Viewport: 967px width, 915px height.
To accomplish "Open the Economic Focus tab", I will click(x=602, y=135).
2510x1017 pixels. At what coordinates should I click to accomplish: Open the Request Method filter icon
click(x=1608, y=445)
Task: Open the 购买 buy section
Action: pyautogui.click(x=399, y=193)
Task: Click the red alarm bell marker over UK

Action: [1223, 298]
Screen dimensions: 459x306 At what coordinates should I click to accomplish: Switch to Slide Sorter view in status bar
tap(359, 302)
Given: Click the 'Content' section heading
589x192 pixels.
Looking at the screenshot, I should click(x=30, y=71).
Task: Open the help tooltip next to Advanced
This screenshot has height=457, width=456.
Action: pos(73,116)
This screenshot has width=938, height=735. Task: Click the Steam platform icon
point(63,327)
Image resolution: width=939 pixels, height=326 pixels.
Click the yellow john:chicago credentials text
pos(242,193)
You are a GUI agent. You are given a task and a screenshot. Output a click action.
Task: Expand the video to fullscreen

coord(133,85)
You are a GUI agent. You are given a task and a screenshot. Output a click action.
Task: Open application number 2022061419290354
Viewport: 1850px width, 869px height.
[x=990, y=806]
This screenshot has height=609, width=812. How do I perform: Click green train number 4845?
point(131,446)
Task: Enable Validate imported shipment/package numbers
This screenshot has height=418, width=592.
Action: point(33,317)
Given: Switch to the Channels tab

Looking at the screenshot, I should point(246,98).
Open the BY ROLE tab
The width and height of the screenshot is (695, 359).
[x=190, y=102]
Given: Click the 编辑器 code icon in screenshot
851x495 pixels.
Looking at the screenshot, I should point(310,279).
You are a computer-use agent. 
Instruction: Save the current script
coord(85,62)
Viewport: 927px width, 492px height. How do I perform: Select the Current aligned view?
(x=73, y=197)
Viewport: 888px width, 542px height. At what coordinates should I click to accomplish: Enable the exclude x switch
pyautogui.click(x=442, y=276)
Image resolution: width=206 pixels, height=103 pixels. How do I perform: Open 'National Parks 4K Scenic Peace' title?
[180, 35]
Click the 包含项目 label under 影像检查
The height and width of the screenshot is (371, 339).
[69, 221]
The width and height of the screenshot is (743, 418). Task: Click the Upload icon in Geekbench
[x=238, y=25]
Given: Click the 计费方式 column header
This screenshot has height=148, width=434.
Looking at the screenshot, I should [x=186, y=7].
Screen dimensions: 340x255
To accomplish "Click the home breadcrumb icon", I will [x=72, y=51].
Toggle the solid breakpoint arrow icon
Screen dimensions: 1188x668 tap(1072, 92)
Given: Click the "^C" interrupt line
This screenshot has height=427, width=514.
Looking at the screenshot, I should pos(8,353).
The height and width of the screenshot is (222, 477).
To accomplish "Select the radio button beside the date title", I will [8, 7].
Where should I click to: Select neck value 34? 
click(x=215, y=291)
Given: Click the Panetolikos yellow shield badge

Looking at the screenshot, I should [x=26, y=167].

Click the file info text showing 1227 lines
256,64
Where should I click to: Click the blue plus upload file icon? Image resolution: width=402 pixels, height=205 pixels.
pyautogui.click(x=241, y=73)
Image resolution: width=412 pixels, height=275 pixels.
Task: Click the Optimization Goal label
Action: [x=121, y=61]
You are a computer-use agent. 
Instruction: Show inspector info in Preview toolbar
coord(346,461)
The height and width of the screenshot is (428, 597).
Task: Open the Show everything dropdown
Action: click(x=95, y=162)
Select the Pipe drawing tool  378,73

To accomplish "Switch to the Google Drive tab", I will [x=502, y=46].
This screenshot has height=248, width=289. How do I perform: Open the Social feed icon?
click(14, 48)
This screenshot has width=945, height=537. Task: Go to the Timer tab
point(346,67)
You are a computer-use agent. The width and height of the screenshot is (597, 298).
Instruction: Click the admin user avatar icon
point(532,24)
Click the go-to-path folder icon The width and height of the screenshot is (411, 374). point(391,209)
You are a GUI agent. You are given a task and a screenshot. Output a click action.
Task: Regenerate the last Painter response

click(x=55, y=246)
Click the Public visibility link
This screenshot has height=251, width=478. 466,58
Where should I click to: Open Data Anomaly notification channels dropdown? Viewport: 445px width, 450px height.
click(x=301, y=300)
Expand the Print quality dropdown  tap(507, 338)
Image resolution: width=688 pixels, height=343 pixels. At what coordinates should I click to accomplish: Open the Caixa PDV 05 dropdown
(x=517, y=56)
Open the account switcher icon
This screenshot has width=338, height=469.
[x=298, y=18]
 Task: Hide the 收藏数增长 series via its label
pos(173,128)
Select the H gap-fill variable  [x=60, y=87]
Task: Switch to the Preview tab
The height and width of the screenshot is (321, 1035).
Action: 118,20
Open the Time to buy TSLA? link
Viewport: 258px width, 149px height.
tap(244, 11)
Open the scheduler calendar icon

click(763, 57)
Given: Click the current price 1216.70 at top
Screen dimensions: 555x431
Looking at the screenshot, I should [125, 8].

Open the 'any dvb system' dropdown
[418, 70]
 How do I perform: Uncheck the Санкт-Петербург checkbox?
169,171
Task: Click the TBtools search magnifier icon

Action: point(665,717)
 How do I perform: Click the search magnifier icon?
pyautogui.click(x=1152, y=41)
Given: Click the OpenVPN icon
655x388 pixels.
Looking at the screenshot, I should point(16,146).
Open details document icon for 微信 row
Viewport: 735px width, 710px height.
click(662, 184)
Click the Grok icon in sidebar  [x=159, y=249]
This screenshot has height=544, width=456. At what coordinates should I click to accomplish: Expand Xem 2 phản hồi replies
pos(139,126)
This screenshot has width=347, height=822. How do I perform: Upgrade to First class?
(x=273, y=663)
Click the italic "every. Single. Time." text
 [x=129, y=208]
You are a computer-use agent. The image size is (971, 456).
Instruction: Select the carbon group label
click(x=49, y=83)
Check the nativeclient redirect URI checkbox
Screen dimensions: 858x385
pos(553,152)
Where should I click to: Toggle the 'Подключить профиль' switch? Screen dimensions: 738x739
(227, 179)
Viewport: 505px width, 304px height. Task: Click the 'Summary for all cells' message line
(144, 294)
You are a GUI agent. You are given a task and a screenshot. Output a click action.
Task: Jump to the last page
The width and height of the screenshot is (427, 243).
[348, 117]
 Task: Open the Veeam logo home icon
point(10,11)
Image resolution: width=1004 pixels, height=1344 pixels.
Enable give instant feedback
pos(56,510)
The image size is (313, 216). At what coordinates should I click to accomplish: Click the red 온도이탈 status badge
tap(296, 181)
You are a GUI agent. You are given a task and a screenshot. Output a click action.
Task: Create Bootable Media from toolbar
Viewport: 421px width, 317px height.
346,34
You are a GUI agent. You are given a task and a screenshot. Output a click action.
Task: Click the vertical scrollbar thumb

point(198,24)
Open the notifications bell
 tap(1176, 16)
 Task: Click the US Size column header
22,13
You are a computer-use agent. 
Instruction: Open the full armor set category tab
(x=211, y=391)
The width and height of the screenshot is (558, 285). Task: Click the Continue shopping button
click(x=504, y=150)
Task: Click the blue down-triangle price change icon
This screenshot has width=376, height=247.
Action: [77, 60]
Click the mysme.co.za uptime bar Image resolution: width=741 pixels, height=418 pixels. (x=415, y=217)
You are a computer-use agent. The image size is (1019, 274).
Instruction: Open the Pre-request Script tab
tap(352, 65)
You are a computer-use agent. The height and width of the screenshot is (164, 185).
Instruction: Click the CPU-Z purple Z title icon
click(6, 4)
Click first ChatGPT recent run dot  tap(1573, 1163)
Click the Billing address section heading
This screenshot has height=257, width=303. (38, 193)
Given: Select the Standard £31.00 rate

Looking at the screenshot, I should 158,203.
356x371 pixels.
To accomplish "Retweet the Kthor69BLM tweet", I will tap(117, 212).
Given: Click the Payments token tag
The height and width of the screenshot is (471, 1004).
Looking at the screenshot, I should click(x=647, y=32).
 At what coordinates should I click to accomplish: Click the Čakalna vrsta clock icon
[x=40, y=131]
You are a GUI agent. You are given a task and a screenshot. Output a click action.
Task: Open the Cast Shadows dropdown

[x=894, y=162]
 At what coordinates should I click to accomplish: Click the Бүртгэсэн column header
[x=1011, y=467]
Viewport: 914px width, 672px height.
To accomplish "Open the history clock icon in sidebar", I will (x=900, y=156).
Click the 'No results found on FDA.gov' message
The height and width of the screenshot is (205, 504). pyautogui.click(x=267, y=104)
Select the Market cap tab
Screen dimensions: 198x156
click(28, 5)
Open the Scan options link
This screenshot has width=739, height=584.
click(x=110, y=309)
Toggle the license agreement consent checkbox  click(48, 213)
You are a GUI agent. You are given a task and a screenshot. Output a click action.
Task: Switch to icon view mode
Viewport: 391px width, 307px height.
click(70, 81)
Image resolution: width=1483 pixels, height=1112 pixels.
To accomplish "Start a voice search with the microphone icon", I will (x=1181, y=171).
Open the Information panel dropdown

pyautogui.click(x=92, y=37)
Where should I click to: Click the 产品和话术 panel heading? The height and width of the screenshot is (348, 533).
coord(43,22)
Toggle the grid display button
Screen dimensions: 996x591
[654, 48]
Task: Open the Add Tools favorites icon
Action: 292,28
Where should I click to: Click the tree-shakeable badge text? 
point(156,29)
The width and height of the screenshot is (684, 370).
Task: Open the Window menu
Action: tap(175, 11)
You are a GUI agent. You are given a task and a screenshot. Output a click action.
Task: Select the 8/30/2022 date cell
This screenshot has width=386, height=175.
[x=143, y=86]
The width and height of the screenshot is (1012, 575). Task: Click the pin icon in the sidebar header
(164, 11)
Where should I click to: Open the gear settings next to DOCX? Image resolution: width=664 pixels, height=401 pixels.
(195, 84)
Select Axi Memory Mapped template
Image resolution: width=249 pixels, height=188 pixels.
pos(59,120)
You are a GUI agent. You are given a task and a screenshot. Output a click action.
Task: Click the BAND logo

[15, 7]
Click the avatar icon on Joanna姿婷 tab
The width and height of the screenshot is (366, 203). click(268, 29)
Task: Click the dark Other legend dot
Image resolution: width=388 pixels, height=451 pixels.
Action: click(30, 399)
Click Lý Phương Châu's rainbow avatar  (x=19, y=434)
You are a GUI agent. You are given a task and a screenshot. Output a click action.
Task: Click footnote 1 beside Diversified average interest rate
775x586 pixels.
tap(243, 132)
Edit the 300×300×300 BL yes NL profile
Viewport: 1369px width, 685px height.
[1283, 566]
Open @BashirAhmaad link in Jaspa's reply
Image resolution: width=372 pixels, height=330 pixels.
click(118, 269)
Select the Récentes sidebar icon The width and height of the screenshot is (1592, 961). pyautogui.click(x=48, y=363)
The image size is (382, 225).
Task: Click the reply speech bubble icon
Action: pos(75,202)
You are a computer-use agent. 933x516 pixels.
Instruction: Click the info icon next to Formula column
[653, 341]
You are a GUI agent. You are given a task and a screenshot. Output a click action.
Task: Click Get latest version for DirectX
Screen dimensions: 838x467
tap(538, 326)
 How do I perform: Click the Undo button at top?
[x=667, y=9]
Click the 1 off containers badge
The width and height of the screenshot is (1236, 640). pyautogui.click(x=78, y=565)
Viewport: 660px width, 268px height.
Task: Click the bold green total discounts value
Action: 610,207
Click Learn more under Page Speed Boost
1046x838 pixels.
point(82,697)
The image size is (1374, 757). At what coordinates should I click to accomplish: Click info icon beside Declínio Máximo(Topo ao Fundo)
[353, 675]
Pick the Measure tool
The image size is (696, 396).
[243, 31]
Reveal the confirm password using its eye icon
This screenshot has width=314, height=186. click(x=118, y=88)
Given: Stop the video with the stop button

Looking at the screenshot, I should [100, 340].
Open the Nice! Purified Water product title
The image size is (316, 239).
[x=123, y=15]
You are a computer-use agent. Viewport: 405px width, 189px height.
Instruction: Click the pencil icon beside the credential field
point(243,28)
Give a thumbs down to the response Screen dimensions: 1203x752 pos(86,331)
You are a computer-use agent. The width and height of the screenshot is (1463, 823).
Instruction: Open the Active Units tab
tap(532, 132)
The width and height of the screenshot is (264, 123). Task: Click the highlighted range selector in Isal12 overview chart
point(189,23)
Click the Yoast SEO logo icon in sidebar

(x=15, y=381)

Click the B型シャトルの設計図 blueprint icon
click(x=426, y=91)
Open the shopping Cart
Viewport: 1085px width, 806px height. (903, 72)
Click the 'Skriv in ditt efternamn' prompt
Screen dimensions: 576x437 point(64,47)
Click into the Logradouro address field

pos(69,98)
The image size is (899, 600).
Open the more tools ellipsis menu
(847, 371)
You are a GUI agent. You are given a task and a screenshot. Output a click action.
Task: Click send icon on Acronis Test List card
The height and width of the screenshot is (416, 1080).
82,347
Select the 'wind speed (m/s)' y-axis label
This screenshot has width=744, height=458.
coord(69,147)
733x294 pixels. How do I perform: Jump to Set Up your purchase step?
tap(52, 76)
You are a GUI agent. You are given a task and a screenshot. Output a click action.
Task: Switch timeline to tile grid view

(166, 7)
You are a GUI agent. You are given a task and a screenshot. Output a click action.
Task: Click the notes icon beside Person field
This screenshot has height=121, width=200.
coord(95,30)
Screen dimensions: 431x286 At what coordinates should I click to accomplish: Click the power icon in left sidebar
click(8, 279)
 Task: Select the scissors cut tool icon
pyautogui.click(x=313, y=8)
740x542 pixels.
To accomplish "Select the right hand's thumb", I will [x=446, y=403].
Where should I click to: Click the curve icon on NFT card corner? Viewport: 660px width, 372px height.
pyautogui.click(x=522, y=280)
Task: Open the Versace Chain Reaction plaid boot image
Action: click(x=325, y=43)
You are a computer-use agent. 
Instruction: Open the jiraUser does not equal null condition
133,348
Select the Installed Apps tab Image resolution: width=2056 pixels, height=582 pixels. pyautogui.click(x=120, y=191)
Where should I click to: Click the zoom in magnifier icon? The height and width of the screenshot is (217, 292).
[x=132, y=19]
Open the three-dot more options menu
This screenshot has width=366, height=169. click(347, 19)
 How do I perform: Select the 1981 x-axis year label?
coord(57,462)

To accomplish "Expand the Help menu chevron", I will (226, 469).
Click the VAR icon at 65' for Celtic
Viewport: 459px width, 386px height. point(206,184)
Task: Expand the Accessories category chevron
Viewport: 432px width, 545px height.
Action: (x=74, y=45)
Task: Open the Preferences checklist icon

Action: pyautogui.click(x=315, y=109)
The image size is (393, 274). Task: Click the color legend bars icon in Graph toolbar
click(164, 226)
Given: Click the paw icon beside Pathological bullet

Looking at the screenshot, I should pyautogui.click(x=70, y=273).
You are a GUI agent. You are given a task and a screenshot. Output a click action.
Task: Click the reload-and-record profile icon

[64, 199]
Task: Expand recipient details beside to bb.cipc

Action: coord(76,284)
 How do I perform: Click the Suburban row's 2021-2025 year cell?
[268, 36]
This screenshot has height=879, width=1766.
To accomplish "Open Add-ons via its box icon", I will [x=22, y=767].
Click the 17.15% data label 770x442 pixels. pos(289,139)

◆ **What to work on**:
Please report how many lines in the records contain the string "price", and write nothing besides that number.

◆ **Problem solution**:
2